Differentiation induction was confirmed by surface marker expression. Myeloid maturation was analyzed by FACSCalibur cytometry (Becton-Dickinson) with CD11b, CD34, and G-CSF receptor antibodies as described with minor modifications [24,33,34]. In brief, approximately 1 × 106 cells were washed with PBS containing 2.5% fetal bovine serum and 0.5% NaN3 (PBSF) and stained with PE-conjugated mouse anti-human CD11b IgG2a, PE-conjugated mouse anti-human G-CSF receptor IgG1, and FITC-conjugated mouse anti-human CD34 IgG1 for 30 min at 4°C in the dark. Cells were washed twice with PBSF and analyzed by flow cytometry with a minimum acquisition of 10,000 events.

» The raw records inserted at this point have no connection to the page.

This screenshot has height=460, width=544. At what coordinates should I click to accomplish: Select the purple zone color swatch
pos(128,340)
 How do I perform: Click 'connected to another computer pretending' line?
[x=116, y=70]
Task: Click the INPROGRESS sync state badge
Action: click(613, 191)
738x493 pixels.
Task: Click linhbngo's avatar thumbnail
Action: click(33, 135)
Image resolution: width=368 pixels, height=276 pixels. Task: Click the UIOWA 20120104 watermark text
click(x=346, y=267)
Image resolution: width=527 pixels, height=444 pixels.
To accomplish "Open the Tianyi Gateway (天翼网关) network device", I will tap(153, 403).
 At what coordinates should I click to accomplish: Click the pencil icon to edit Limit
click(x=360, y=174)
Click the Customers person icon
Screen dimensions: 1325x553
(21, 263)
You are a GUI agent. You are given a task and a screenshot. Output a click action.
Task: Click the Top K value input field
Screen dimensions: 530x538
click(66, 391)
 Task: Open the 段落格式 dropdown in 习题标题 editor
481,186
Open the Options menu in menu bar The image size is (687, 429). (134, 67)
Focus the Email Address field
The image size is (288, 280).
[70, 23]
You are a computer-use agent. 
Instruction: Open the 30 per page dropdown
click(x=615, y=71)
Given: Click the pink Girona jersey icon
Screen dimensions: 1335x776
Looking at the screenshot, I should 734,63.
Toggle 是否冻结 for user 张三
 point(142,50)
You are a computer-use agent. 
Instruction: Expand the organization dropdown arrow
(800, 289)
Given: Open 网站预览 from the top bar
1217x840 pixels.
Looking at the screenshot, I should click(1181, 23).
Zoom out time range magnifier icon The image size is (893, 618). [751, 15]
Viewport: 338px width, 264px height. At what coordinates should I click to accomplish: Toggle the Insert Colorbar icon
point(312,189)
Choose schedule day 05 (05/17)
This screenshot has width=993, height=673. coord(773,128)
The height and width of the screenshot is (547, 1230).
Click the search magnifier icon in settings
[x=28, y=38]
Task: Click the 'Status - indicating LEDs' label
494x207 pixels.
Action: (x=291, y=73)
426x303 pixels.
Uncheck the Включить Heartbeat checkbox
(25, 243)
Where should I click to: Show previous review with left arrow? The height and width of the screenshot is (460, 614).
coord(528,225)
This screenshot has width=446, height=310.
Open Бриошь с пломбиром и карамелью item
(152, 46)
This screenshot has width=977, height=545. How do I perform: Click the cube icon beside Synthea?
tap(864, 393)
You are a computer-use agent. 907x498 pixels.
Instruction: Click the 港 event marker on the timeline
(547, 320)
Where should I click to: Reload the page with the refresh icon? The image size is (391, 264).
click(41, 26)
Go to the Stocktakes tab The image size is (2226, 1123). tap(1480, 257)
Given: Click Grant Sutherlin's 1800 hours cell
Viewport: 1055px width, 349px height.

Non-binding mouse IgG-PE isotype antibodies or non-binding mouse IgG-FITC isotype antibodies were used as controls.

Intracellular staining

Flow cytometry analysis was performed to analyze intracellular protein expression after fixation and permeabilization [35,36]. Cells were collected by centrifugation and fixed with 4% formaldehyde for 10 min at 37°C. After fixation, cells were permeabilized by adding ice-cold 100% methanol to a final concentration of 90% and incubated at −20°C for 30 min. After washing twice with PBSF, cells were stained with each primary antibody for 30 min at 4°C, followed by staining with FITC-conjugated secondary antibody for 30 min at 4°C in the dark. Cells were washed twice with PBSF and analyzed by flow cytometry with a minimum acquisition of 10,000 events. Expression of each protein is reported as mean fluorescence intensity (MFI).

Statistical analysis

Experiments were independently repeated three times, and results shown are the mean ± standard deviation (SD). Data were analyzed using paired Student’s t-test, and p < 0.05 was considered statistically significant.